• **TASK**:
Write out exactly the lines below that run from the one containing "ՍՈՑ ՓԱԹԵԹ (867, 103)" through the one containing "Գլխավոր (609, 103)", both included, with no other lines.

(Pixel coordinate grounding data)
== Segment start ==
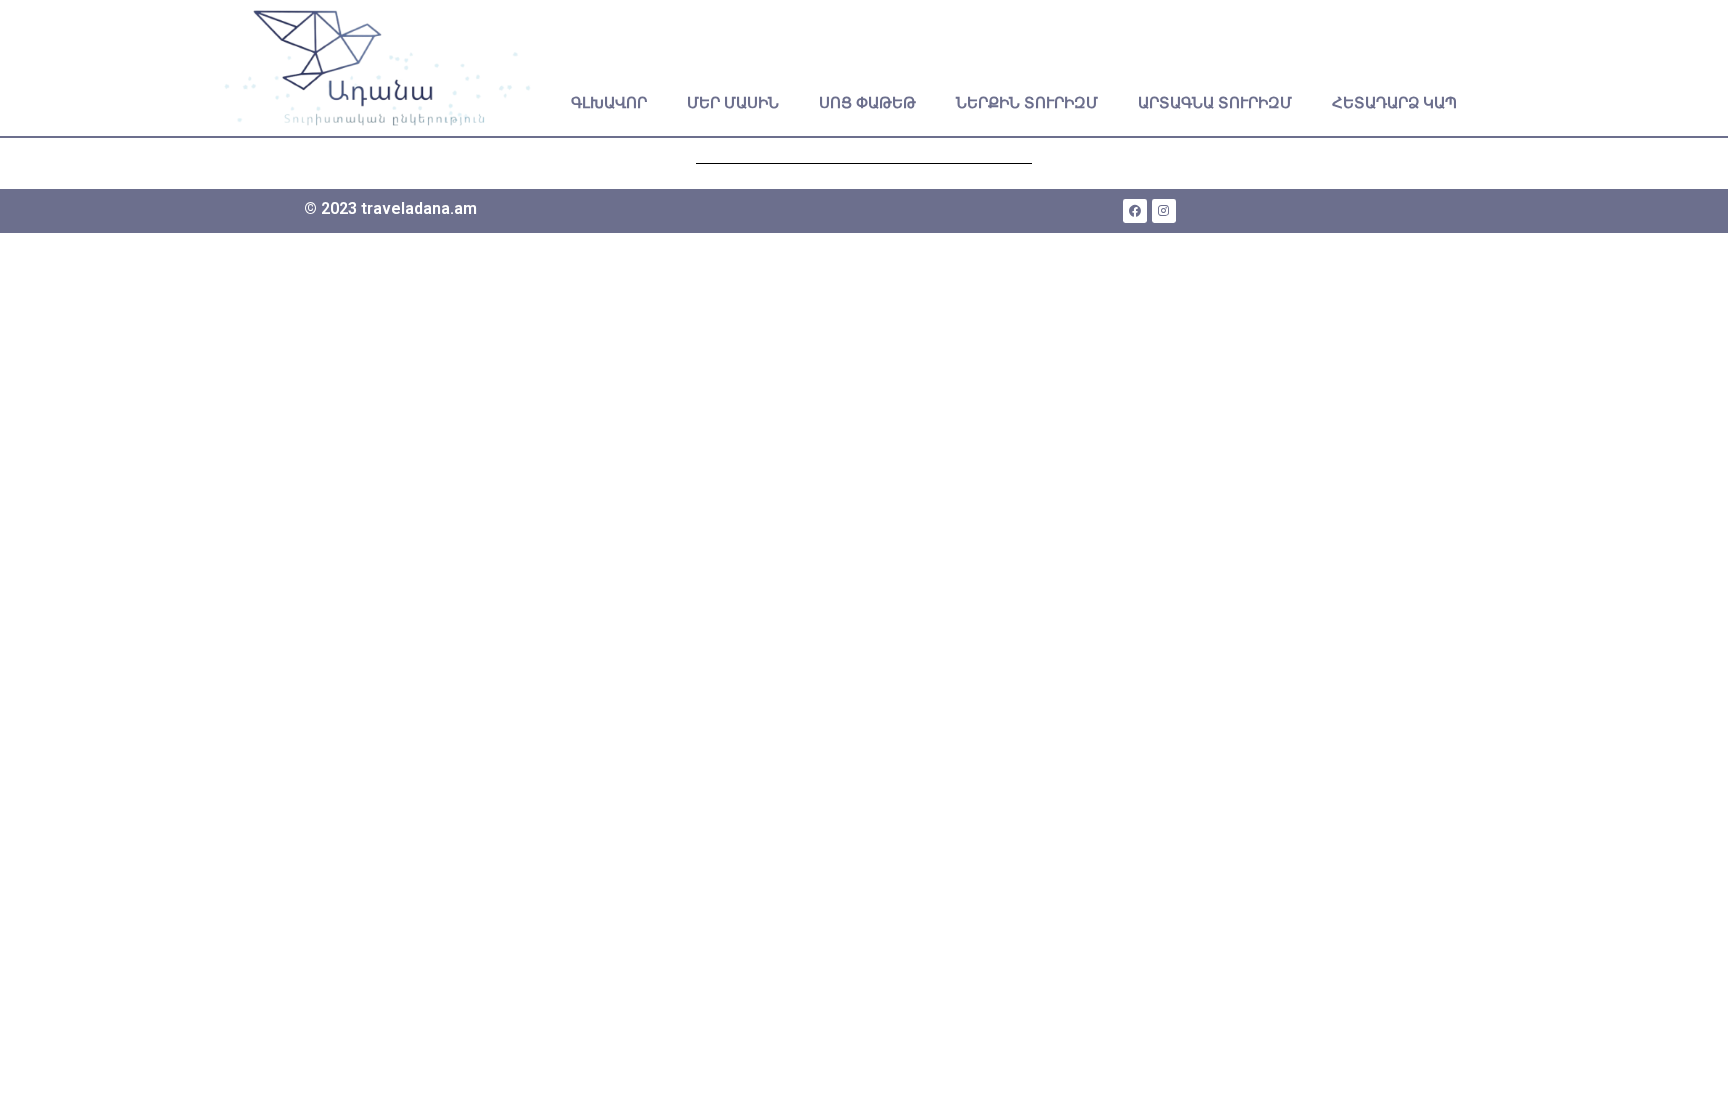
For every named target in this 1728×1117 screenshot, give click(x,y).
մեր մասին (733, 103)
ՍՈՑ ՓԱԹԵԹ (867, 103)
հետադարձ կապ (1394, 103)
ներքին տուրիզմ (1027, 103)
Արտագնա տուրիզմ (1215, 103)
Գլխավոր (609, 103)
== Segment end ==
== Segment start ==
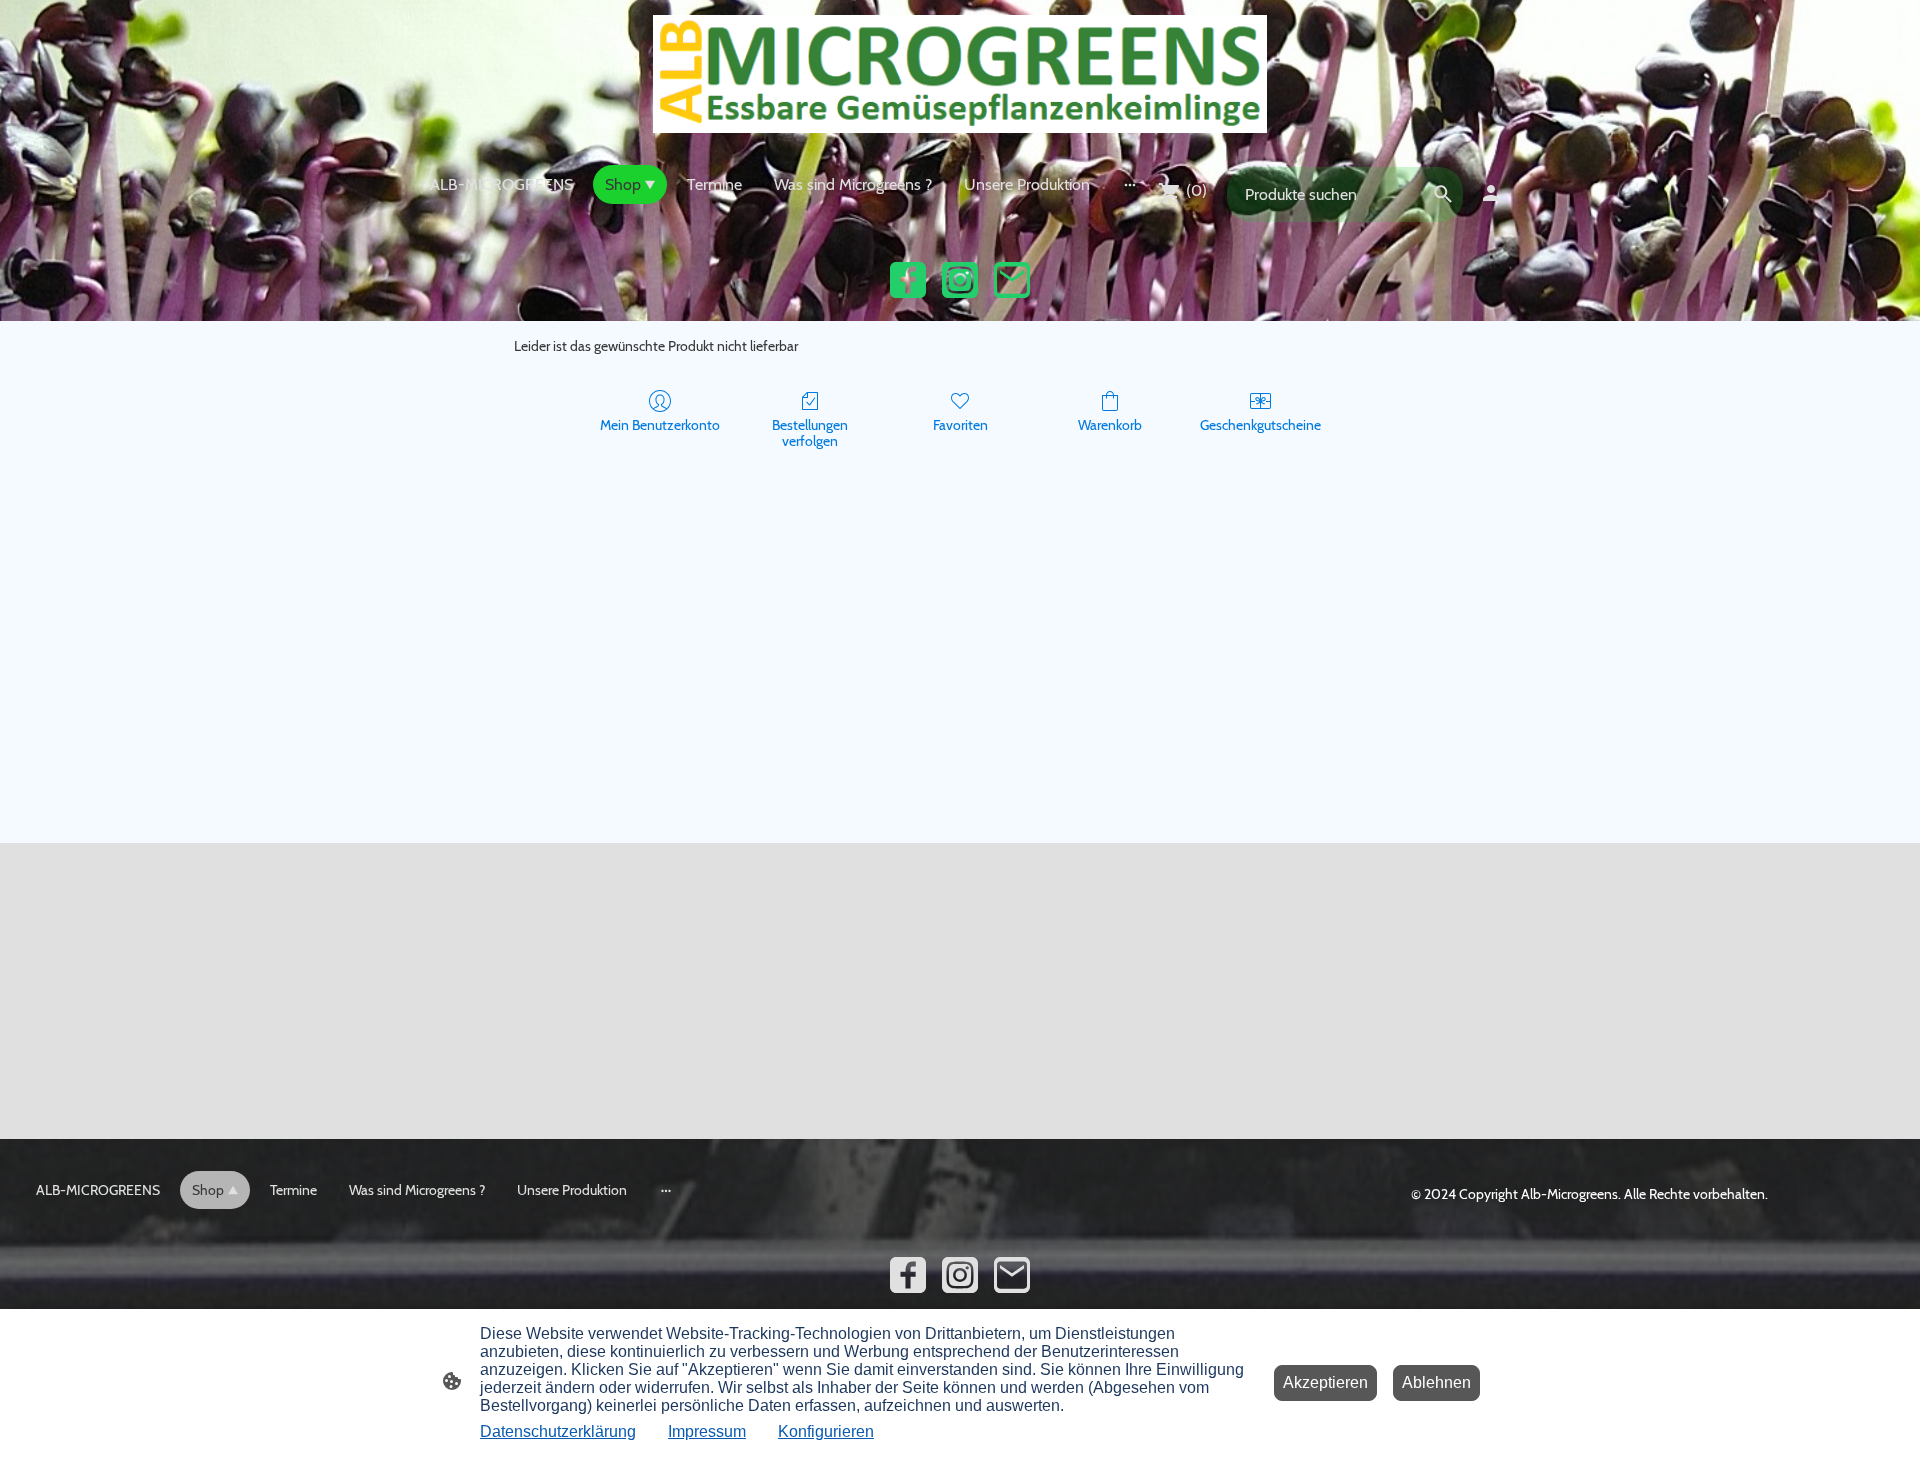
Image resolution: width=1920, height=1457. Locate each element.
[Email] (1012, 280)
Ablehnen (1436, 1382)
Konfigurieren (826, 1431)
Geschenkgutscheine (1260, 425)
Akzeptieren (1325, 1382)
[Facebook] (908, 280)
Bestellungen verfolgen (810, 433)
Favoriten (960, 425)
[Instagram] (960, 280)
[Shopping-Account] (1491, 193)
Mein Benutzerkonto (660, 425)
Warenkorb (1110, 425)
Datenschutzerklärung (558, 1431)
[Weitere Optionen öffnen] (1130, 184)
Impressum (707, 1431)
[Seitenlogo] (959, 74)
== Segment end ==
• **SOLUTION BELOW**:
ՍՈՑ ՓԱԹԵԹ (867, 103)
հետադարձ կապ (1394, 103)
ներքին տուրիզմ (1027, 103)
Արտագնա տուրիզմ (1215, 103)
Գլխավոր (609, 103)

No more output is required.